Zamanı durdurabilir miyiz, cevabımız hayır. Gençlik gecesinin uykusundan, ihtiyarlık sabahıyla uyandığımız vakit, kendimize baktığımızda, vücudumuzun kabir tarafına doğru adeta koşarcasına gittiğine şahitlik ettiğimizde, işte o zaman yaşlılık dergâhının kapısını aralamış oluyoruz. Bediüzzaman eserlerindeki tarifle; bir zaman gençlik gecesinin uykusundan ihtiyarlık sabahıyla uyandığım vakit kendime baktım, vücudum kabir tarafına bir inişten koşar gibi gidiyor. Yaşlılık, ağarmış saçlar, buruşmuş deriler, az görmeye başlamış gözler, az duymaya başlamış kulaklar, yeterince cevap veremeyen kaslar, yavaşlamış düşünceler, yeterince hızlı idrakten uzaklaşmış akıl ve eksilen muhakeme yeteneği.

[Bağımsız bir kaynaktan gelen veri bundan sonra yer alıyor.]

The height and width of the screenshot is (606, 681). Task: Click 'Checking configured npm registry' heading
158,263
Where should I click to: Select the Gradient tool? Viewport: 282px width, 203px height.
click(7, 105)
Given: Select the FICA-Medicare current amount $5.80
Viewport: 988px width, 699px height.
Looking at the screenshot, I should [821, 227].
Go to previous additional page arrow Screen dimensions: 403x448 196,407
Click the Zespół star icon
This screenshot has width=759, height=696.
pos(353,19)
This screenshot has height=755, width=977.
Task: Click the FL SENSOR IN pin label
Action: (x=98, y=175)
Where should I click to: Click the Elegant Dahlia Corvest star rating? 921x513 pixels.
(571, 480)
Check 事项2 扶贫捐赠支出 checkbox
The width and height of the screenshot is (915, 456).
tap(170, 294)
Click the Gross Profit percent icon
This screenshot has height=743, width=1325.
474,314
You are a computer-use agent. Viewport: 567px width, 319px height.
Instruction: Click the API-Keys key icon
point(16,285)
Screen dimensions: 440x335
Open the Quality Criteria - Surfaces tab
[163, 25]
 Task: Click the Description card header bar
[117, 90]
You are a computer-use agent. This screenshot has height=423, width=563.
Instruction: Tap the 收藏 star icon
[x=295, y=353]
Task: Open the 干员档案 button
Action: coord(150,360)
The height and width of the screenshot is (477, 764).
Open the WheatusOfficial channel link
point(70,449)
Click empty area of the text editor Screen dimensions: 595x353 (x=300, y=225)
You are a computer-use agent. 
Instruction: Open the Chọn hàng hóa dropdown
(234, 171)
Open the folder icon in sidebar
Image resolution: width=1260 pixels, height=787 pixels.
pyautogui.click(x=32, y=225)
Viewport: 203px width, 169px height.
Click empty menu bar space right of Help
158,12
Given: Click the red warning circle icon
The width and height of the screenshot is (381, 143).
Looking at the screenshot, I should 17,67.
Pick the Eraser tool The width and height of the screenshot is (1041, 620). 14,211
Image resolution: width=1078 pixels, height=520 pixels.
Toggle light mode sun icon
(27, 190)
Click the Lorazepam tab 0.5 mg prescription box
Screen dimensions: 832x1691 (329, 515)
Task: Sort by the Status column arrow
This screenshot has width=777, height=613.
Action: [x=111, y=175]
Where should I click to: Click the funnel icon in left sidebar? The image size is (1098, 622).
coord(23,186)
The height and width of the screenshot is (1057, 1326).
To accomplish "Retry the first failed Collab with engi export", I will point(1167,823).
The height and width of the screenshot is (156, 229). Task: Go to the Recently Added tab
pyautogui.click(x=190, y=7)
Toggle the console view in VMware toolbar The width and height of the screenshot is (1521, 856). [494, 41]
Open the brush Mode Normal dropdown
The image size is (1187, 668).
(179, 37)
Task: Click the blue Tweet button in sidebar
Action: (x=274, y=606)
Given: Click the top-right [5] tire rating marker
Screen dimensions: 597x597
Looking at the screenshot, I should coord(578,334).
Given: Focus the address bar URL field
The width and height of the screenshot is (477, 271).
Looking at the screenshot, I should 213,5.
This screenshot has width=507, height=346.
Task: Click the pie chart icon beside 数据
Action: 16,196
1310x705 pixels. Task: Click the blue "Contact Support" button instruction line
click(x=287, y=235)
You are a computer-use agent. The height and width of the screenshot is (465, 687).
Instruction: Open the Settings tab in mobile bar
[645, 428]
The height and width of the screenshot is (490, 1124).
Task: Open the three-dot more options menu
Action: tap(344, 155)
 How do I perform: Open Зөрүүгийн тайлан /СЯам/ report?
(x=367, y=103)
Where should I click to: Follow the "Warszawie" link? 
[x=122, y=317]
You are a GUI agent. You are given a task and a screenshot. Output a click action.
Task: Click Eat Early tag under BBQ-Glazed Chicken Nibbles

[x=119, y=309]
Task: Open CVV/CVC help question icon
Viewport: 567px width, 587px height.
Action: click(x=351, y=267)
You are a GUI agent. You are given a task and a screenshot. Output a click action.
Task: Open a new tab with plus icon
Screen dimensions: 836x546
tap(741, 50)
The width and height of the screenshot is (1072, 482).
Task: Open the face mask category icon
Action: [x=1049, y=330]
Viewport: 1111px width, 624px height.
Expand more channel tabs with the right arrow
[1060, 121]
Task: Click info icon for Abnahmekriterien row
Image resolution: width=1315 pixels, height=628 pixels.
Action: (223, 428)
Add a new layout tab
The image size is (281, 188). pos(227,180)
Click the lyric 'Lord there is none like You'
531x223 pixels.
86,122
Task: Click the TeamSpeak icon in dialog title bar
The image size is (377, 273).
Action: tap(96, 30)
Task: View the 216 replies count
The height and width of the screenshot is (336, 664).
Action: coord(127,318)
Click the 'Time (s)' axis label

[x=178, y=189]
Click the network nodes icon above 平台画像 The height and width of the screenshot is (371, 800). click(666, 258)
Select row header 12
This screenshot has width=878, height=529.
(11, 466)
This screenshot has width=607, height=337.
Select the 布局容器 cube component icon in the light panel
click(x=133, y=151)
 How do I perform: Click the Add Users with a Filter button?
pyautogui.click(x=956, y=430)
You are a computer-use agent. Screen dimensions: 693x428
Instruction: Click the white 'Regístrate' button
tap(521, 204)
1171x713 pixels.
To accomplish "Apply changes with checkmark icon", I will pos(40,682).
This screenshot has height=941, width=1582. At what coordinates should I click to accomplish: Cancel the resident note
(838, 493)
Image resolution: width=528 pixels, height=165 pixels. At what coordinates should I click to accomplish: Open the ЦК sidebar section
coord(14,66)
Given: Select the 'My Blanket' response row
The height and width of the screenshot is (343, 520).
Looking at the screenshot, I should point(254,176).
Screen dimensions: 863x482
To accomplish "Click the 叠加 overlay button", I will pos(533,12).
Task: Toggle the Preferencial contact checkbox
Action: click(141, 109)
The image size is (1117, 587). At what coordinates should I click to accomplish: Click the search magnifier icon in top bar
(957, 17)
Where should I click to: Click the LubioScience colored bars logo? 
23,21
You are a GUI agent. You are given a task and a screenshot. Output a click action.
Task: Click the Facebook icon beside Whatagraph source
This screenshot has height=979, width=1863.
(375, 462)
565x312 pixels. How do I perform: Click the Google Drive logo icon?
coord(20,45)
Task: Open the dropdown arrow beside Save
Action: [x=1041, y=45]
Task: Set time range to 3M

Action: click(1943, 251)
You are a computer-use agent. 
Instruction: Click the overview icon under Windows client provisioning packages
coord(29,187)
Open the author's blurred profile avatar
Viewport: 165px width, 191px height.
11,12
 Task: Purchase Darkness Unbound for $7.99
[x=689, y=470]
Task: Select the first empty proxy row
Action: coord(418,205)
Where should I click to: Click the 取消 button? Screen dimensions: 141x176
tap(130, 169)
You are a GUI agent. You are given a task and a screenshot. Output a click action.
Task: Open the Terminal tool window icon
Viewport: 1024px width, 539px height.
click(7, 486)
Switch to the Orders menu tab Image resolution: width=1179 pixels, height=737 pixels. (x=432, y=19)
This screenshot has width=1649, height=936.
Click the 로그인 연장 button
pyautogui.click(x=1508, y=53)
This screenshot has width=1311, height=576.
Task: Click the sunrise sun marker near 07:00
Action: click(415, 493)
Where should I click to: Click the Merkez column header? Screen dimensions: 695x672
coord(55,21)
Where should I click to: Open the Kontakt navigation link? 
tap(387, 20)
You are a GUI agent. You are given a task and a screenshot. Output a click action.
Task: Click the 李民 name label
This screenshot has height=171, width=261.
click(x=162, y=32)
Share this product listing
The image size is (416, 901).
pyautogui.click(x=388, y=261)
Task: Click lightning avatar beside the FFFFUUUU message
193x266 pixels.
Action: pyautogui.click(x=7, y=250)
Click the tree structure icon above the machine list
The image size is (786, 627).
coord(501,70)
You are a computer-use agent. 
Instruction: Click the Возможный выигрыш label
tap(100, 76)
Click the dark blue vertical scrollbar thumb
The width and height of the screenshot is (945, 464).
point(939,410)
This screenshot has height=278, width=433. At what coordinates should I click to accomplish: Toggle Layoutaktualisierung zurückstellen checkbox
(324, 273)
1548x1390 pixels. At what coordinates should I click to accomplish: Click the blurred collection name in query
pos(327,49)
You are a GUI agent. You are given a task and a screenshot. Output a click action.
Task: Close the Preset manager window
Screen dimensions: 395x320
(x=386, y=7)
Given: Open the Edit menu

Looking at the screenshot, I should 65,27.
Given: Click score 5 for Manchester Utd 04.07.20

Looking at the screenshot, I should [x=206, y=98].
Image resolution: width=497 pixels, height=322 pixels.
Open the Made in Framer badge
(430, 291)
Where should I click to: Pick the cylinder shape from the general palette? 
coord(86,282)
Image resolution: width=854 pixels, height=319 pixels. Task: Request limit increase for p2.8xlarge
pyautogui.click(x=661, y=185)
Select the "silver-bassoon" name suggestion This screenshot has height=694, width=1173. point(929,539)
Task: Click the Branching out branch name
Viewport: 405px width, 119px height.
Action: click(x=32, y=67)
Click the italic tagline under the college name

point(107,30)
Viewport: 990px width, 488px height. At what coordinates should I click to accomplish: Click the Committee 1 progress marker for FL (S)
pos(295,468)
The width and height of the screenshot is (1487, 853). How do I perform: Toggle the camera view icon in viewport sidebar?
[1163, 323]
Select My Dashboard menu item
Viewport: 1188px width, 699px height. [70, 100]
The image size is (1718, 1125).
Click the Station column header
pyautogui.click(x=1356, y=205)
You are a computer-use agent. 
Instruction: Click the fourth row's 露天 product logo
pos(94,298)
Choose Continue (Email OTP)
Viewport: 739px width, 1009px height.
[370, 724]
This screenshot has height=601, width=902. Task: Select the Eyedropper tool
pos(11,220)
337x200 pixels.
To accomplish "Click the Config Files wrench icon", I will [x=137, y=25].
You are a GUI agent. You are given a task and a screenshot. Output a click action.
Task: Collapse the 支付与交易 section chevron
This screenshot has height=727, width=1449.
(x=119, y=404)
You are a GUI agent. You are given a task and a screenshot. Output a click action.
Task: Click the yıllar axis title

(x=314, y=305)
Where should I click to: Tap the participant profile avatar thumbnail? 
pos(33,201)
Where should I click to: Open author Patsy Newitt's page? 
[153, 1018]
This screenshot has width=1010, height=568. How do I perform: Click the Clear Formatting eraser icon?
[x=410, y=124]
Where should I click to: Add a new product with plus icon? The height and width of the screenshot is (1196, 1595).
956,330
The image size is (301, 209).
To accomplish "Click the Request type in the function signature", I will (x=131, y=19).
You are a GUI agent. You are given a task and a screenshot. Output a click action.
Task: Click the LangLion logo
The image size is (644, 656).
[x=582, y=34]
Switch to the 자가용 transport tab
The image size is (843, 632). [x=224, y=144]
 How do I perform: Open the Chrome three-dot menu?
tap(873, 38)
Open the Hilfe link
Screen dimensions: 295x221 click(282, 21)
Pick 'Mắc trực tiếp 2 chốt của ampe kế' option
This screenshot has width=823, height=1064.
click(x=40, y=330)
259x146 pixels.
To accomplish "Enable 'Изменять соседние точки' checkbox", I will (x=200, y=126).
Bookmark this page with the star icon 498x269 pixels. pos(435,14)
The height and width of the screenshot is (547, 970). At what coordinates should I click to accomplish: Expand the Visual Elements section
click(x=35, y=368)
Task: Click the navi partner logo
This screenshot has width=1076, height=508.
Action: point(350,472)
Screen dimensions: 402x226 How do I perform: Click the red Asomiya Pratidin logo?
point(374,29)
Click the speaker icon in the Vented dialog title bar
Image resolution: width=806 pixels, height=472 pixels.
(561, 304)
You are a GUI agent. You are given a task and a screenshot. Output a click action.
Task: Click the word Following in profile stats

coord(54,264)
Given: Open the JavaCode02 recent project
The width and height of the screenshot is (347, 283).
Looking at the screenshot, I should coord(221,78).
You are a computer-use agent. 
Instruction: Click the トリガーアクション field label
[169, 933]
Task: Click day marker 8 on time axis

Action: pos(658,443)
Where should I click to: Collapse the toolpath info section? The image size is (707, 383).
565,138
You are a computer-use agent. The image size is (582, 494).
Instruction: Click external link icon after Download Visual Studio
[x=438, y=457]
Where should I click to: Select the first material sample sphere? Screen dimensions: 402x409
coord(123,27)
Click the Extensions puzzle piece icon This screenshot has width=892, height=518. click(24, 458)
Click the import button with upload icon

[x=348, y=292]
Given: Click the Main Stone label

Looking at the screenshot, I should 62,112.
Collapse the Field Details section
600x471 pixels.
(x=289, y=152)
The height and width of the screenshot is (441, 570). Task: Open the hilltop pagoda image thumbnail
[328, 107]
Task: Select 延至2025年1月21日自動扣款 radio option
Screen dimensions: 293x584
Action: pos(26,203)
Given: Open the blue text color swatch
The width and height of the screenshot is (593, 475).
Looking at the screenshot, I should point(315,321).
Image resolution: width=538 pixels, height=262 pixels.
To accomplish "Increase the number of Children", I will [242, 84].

“Lezzetleri acılaştıran ölümü çokça zikrediniz” hadisi şerifi dünyanın fani ve geçici olduğunu bizlere hatırlatıyor. Bizler her ne kadar Anti-Aging yapsak da bu gençlik kaybolacak ve ‘hoş geldin safa geldin, ey yaşlılık’ diyeceğiz. Bediüzzaman, “Ziyaların Menba-ı, madeni, çeşmesi, imandır” diyor. İhtiyarlık sabahında verilen ümit ve ışıklar imandan geliyor. Kâinat kitabını okuyarak manasını bulmaya çalışmak gibi, ihtiyarlık sayfasını da, ‘’İman gözlüğü’’ile ‘’gençlikte’’ göremediklerimizi göstererek, iman merdiveni ile bizi yaşlılığa, ihtiyarlığa Anti-Aginge gerek kalmadan, ihtiyarlıkta imanda, genç kalabilmeyi yakalamak adına yükseklere çıkarmayı sağlıyor.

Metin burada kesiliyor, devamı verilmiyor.